Ok, it is over. End of an era for me. No more self-hosted git. I had a public git server running since 2011, and a public cvs server before that. AI scrapers have hammered the poor, little server to death by flooding the cgit frontend with tons of pointless² requests. Actually a few months ago already.

Now I finally decided to not try rebuild the server, be it with or without cgit web frontend. I don't feel like taking up the fight with the scrapers in my spare time, I leave that to people who are in a better position to do so. Most repositories had mirrors on one or two of the large gitforges already. Those are the primary repositories now. Go look at gitlab and github.

Last week I've fixed all (I hope) dangeling links to the cgit repsitories to point to the forges instead.

Now I'm down to one self-hosted service, which is the webserver hosting mainly this blog and a few more little things. In 2018 I've migrated the blog from wordpress to jekyll, so it is all static pages. Taking this out by AI scrapers overloading the machine should be next to impossible, and so far this has hold up.

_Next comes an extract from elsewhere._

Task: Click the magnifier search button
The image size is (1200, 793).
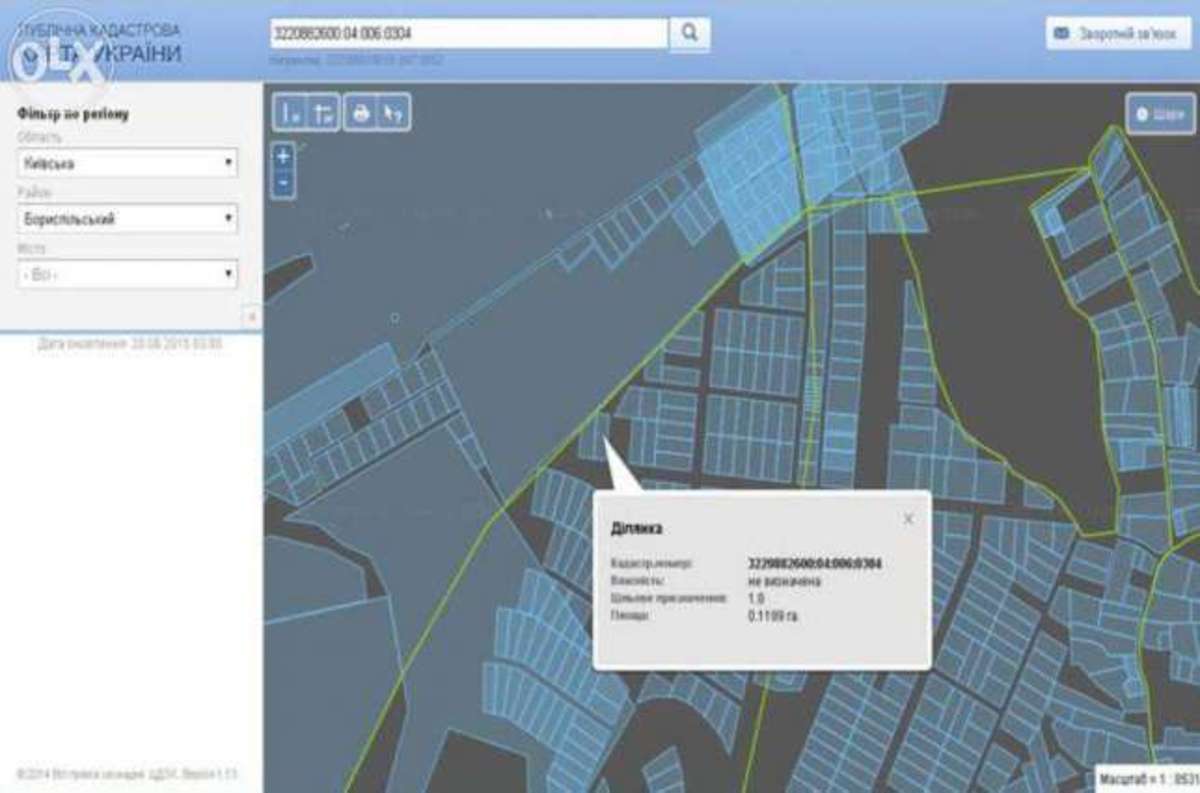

Nevertheless AI scrapers already managed to trigger one outage. Apparently millions of 404 answers where not enough to convince the bots that there is no cgit service (any more). Apache had no problems to deliver those, but the logs have filled up the disk so fast that logrotate didn't manage to keep things under control with the default configuration. Fixed config. Knook wood.


¹ Title inspired by the 2025 edition of Security Nightmares. Fun watching if you speak german.
² Most inefficient way to get the complete repo. Just clone it, ok?